Over the years he got to the point were he could make exactly what he envisioned. Lacking the academic credentials to call himself a artist or writer, he spend sixty to seventy hours on each vessel, so even if he failed in his literary endeavors, and his techniques seemed a bit primitive, no critic could say he didn't put a great deal of time and thought into each piece. Nor could they fail to notice that they were unique. Not that they possessed any revolutionary, nor experimental breakthroughs. They were just something a bit different. Odd.

"Gothic School," Bud wrote on his yellow legal pad. He underlined the two words. This was the title, which he underlined several more times before he finally wrote, 'she is dead.' That was how he was going to start. He felt no need be exactly Clear what he was talking about, the themes were universal. Beauty and loss. She was beautiful and now she's gone. He wrote the first stanza.

She is dead
A shadow across the quadrangle
Is all that remains
Light pastels, Dupont carpet and a drop ceiling
entombs her beauty
Angels and evil spirits walk the halls in a daze

Bud graduated from Pope Pius University. The Campuses Central building was Dubourg Hall, a Collegiate Gothic structure built in 1883. Afternoons he'd sit in the court yard, under the large stone archways. Late at night after theater rehearsals he Practiced piano in the room just below were the boy whose story was the basis for the Exorcist had stayed. For a over a hundred years the interior was hardly touched. It was run down, the stain was cracking and the floors creaked, but you could still see the beauty in the craftsmanship. Buildings like this would never be built again. So when the administration decided to hide a good portion of the architectural detail, giving the interior the feel of a suburban shopping mall, Bud was upset. Once grand sixteen foot high ceilings were now fiberglass tile he could reach up and touch.

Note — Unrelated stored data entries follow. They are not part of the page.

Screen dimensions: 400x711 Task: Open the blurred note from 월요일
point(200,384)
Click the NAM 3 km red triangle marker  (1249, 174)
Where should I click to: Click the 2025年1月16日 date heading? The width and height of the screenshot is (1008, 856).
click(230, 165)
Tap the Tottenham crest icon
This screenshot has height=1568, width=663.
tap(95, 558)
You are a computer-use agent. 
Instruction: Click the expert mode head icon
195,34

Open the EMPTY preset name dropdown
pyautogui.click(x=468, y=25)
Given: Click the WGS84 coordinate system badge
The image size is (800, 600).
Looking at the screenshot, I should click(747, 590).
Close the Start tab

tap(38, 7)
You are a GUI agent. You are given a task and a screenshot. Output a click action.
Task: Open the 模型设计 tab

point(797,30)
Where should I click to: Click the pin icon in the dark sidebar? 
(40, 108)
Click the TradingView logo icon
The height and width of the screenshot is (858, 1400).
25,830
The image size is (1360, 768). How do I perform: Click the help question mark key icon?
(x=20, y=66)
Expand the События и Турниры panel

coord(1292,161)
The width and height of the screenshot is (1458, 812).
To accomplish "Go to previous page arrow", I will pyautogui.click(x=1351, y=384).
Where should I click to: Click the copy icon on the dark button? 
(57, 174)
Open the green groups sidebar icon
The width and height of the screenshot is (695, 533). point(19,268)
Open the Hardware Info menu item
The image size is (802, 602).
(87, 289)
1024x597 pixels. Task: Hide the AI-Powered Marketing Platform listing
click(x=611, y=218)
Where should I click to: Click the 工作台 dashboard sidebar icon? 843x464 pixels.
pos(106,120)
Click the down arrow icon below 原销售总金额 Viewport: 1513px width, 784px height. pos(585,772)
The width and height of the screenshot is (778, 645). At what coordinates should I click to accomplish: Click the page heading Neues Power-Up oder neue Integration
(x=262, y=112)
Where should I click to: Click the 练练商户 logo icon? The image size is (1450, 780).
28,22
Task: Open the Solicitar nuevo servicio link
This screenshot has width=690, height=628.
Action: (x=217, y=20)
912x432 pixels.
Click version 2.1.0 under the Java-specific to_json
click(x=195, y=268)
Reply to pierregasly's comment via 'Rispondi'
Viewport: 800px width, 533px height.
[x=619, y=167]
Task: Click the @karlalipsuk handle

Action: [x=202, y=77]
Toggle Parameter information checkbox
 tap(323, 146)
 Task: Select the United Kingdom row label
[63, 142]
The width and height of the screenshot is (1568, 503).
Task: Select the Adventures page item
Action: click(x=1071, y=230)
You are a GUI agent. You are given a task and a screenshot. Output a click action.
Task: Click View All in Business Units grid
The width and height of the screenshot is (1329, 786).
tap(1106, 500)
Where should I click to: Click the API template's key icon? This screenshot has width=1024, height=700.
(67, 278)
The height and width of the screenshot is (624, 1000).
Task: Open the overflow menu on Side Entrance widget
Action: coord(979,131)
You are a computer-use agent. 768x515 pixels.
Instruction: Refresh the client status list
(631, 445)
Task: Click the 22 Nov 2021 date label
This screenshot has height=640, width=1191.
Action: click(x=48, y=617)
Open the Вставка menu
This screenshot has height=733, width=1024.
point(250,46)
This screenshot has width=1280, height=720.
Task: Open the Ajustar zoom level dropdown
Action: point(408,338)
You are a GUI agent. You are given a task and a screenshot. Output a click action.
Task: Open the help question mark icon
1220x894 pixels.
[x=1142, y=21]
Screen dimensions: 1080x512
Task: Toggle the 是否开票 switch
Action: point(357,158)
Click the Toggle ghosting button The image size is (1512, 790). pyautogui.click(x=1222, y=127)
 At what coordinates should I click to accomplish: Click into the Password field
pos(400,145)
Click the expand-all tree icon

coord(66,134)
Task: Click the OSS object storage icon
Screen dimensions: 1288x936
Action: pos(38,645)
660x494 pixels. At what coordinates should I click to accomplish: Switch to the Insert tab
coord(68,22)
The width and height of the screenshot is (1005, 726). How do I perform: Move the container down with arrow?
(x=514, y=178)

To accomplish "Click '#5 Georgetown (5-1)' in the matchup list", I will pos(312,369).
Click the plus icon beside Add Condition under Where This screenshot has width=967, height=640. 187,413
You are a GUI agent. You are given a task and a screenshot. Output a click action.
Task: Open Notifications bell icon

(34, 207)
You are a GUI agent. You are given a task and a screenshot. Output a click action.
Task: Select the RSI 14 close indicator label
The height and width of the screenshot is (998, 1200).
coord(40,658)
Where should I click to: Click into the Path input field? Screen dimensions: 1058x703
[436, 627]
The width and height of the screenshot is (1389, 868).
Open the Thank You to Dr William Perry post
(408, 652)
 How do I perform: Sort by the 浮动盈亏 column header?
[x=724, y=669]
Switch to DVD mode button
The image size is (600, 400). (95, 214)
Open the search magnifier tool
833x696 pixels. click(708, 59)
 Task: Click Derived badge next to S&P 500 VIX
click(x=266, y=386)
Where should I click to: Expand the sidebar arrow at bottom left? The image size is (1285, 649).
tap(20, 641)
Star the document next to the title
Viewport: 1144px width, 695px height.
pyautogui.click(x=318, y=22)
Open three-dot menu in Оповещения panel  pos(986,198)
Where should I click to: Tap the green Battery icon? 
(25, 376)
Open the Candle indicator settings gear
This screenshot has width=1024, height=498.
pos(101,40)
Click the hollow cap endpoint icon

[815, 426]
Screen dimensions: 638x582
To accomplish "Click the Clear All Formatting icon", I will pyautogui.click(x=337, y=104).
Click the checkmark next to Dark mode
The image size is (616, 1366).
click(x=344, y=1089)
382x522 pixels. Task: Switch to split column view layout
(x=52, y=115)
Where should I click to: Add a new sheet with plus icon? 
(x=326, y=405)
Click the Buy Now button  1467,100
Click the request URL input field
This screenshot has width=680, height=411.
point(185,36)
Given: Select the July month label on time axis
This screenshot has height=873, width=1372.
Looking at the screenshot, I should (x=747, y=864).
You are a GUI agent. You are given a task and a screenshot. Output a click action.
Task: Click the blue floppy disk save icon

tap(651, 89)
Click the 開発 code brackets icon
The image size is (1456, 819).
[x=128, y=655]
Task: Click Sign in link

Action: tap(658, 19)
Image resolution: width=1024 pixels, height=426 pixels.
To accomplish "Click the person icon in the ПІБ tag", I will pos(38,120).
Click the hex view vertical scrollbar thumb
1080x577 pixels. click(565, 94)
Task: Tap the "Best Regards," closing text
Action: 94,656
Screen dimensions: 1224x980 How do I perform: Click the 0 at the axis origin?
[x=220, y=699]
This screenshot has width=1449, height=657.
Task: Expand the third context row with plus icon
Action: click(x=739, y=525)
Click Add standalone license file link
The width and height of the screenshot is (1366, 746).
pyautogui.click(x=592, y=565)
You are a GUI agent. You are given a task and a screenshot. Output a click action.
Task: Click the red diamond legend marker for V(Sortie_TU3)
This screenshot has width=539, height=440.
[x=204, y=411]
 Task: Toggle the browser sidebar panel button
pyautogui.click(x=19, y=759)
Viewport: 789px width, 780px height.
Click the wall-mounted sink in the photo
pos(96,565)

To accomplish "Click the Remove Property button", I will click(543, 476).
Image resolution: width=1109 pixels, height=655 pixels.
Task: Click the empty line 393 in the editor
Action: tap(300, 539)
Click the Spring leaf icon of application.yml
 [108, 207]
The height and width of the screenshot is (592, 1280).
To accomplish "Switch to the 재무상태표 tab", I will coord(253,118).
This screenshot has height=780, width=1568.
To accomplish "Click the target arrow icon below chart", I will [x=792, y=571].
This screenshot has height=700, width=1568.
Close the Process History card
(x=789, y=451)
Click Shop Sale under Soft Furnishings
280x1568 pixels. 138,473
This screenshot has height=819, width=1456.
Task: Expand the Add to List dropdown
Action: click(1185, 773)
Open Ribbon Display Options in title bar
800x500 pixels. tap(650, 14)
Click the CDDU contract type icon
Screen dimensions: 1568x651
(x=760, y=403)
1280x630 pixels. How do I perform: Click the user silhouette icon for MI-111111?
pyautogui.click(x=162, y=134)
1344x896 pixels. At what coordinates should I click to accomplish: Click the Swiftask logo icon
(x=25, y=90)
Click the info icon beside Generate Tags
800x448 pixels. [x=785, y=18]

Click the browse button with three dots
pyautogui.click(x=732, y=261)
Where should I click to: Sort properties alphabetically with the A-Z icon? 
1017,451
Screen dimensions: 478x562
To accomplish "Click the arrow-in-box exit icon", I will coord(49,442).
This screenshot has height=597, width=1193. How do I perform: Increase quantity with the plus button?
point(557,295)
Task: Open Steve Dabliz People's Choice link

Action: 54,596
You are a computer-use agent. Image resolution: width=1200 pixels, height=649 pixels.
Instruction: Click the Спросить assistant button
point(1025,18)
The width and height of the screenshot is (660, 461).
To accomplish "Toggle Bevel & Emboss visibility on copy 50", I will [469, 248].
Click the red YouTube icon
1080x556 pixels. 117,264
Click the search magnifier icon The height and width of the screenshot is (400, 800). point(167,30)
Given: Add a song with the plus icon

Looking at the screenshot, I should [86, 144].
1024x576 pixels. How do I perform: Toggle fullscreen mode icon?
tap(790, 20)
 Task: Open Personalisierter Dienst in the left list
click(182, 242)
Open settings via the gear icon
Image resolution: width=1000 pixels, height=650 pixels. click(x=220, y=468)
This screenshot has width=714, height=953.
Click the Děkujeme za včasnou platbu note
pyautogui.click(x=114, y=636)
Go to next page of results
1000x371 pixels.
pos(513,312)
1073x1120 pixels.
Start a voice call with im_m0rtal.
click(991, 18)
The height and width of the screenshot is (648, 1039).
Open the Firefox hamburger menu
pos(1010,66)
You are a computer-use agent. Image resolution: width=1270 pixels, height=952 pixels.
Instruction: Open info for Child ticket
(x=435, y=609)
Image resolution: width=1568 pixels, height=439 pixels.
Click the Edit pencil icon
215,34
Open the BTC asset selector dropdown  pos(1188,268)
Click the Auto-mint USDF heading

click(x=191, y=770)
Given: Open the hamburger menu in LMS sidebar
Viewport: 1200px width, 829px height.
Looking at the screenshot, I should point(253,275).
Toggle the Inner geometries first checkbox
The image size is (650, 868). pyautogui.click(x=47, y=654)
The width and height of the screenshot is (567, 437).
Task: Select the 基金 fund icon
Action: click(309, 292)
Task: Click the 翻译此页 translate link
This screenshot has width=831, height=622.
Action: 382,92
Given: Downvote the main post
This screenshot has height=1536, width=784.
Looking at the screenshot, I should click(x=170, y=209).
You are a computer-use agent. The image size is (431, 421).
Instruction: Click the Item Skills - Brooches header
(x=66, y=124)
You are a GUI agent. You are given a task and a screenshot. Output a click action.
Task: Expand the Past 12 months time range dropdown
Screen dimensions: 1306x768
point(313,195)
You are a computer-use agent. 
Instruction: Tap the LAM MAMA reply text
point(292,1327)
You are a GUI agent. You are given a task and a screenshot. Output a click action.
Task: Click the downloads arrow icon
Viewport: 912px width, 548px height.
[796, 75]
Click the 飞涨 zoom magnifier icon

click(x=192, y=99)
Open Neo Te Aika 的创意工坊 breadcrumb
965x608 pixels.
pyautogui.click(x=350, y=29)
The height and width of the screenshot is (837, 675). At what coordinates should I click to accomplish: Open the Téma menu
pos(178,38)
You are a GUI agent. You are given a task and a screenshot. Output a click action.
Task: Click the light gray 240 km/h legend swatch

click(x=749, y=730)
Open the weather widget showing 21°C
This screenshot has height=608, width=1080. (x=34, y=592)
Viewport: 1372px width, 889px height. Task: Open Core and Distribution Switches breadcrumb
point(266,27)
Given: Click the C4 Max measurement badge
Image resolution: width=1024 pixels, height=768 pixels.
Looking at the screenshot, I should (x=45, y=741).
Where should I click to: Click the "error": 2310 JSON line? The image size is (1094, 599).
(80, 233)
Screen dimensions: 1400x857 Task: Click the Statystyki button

Bud was not a spiritual individual, he did not believe in ghosts, spirits or the supernatural, fate was what one made for himself. But despite his rationalist outlook Dubourg force him to pause and question the Universe. That was the power of the building. It made it easy to imagine the unknown. That's what Gothic architecture was supposed to do. It inspires the individual to greatness and higher ideas of learning and philosophy. The renovation had no inspiration.

Beauty and loss. Everyone has experienced both. We all struggle with their significance. He knew what he wanted to write. He just needed to do it. Write. Four more stanzas to fill the surface of the vessel. One hundred and fifty words atleast.

Bud picked up his empty glass and went inside Mokabe's to get another latte and a new napkin.